At home walking
Vogt’s departure from ETH Zurich was atypical: instead of a farewell lecture, he invited people to take a walk from the Polyterrasse in Zurich along the River Limmat to Fahr Abbey. From the city out into the country, past beautiful places like the Josefwiese city park, but also less inviting places like a motorway bridge. For Vogt, both belong to what he calls the urban landscape.
Such walks have a special meaning for him: “Going for a walk is a chance to collect images that I can draw on when designing.” The process of walking is what creates Vogt’s inner archive. And this goes back to his childhood.
Botanical backpack porter
At a young age, Vogt developed a fascination with plants of all kinds. As a nine-year-old, he was allowed to accompany the experienced botanist Heinrich Seitter on countless forays through the countryside. “I carried his backpack for him, and soaked up everything he said about plants.”

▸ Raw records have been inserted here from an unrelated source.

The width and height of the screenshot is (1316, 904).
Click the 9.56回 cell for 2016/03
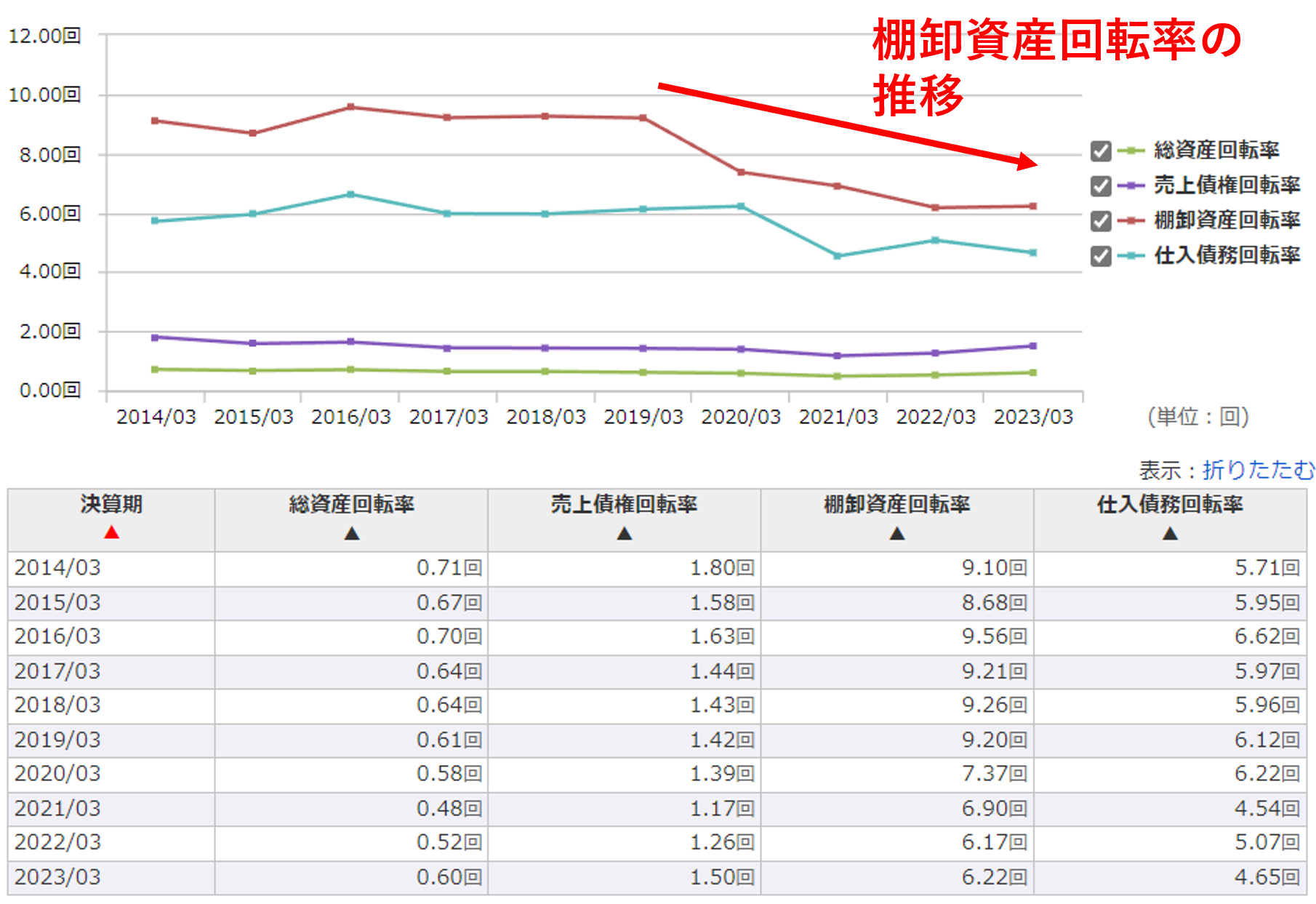993,637
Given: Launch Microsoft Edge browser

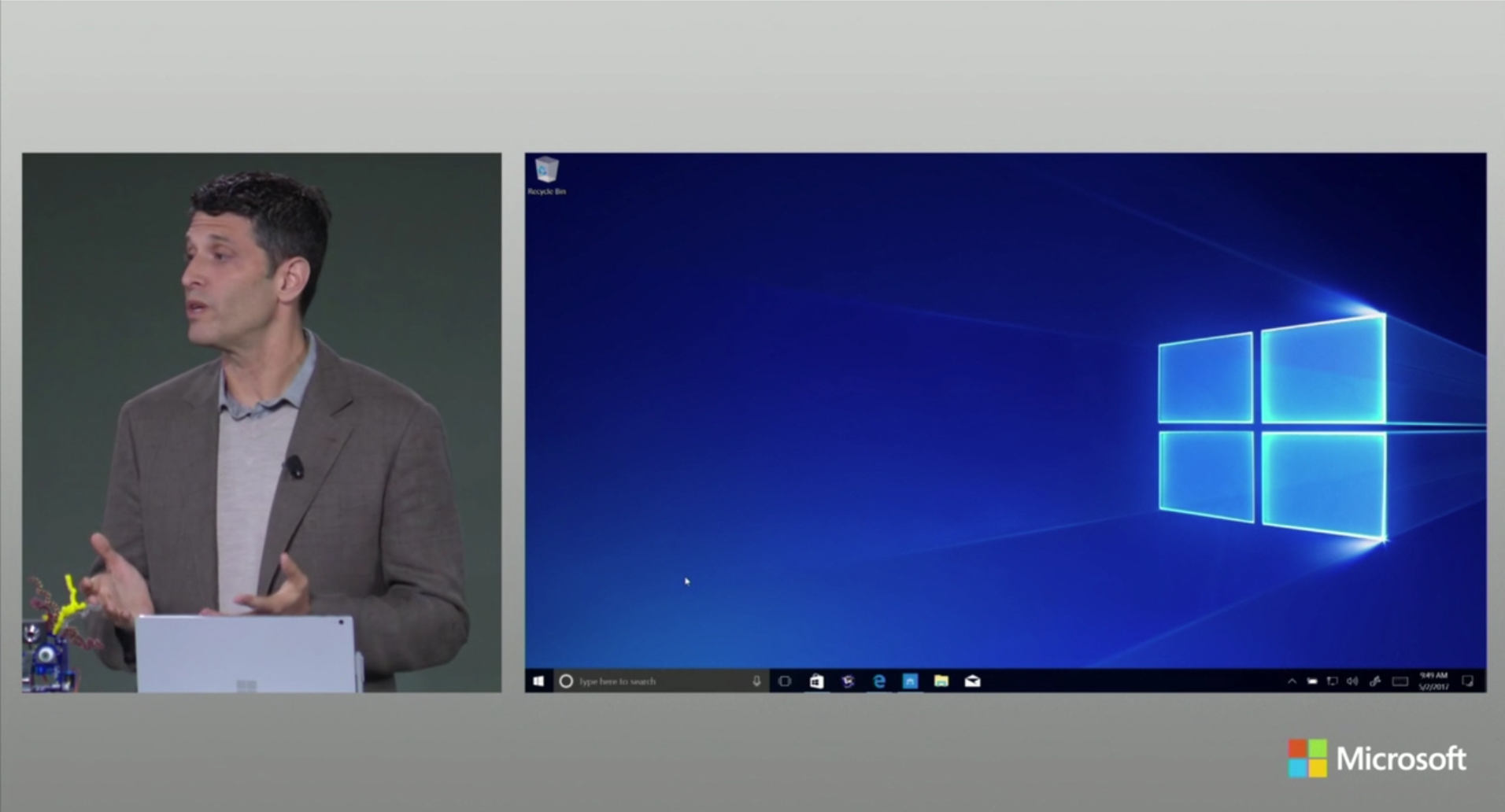Looking at the screenshot, I should 879,681.
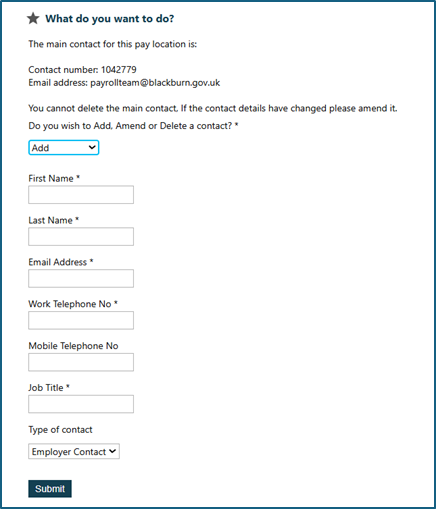Click the Mobile Telephone No label
The image size is (436, 509).
tap(73, 346)

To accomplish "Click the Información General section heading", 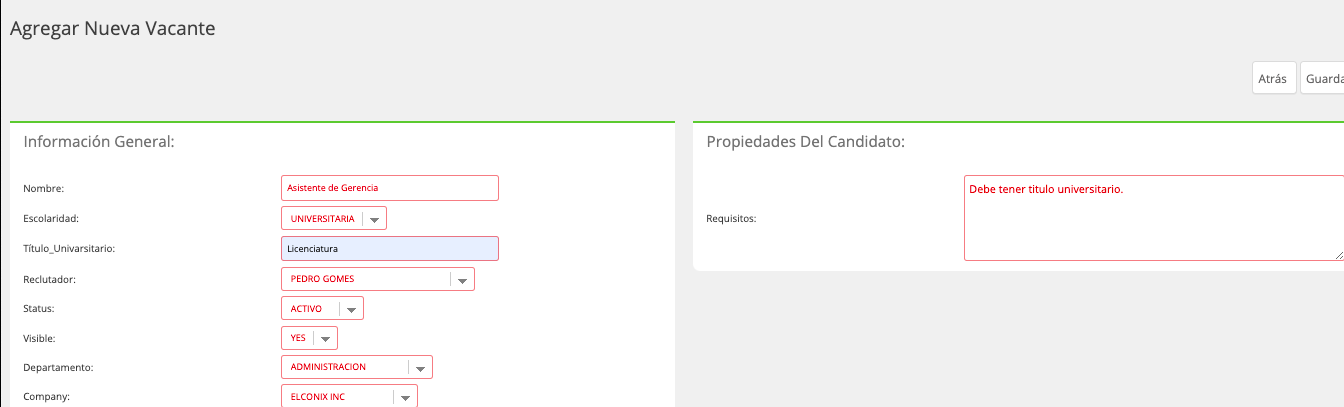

Vogt started horticultural school in Oeschberg in the canton of Bern at the age of 16; by then he could already draw on considerable botanical knowledge, which he steadily expanded in the years that followed. His inner archive grew and grew.
Kienast and Vogt
Vogt then went on to study landscape architecture at the then Intercantonal Technical College in Rapperswil, where he found a mentor and companion in Professor Dieter Kienast. In 1995, the two set up a joint office. “In the beginning, we didn’t have much to do, so we had a lot of time to talk about landscape architecture in depth,” Vogt recalls.
For the young landscape architect, this dialogue with the older and more experienced Kienast was formative. He would never work so intensively with another person again.